--- Entries shown Enclosed Below ---

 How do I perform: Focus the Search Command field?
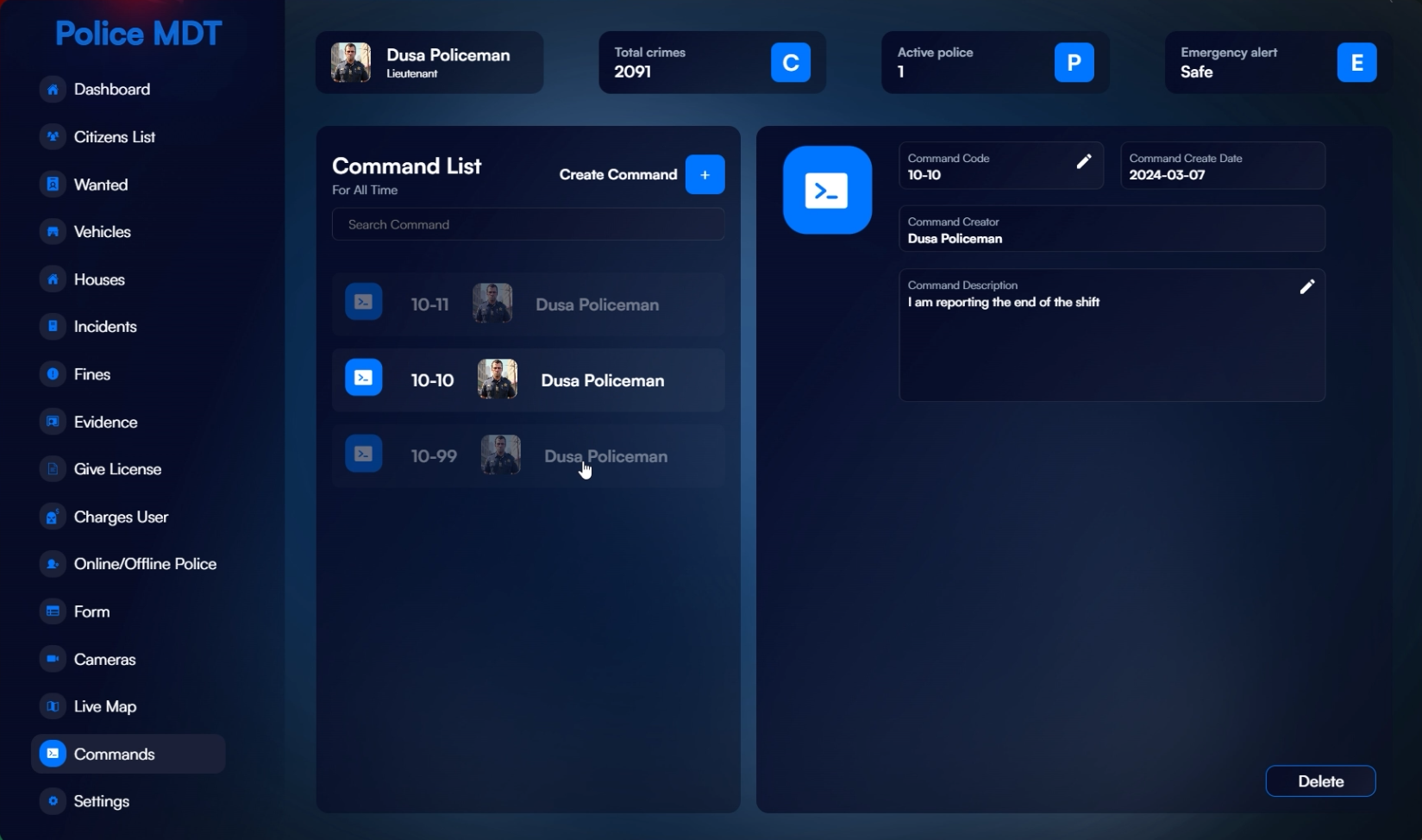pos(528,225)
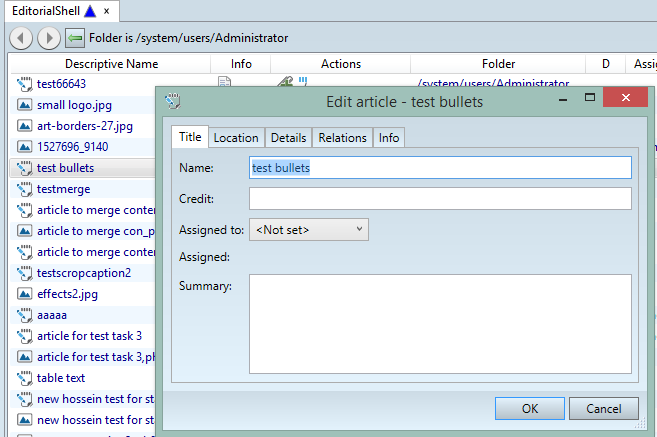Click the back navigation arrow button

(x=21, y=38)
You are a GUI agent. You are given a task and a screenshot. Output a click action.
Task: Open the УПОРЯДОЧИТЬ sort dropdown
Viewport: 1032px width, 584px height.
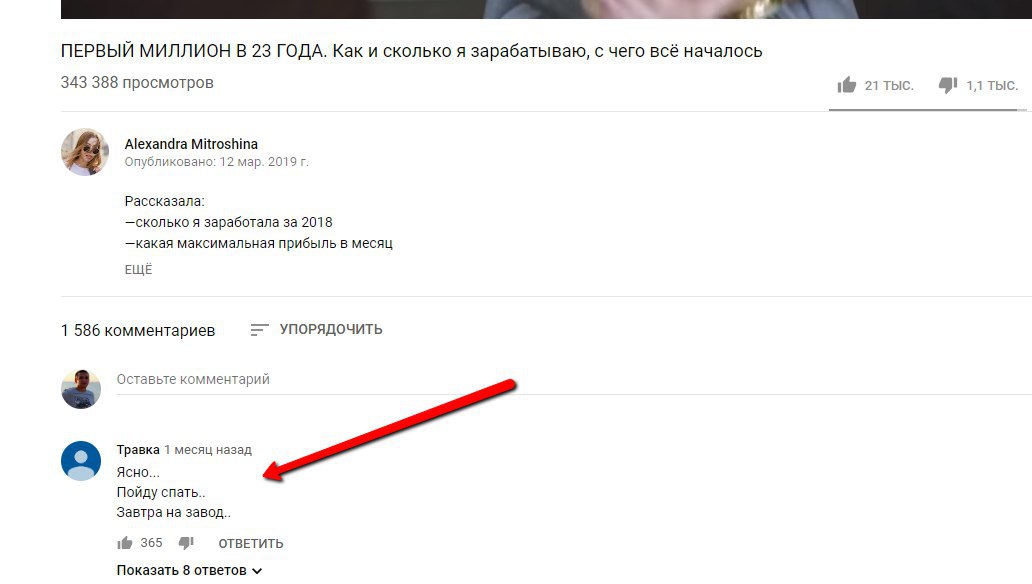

--- End of Enclosed Entries shown ---

Task to complete
The required output is the line containing "Task: Open the УПОРЯДОЧИТЬ sort dropdown" plus every line after it to the end of the data, copied exactly and with no pictures.

Exercise output
Task: Open the УПОРЯДОЧИТЬ sort dropdown
Viewport: 1032px width, 584px height.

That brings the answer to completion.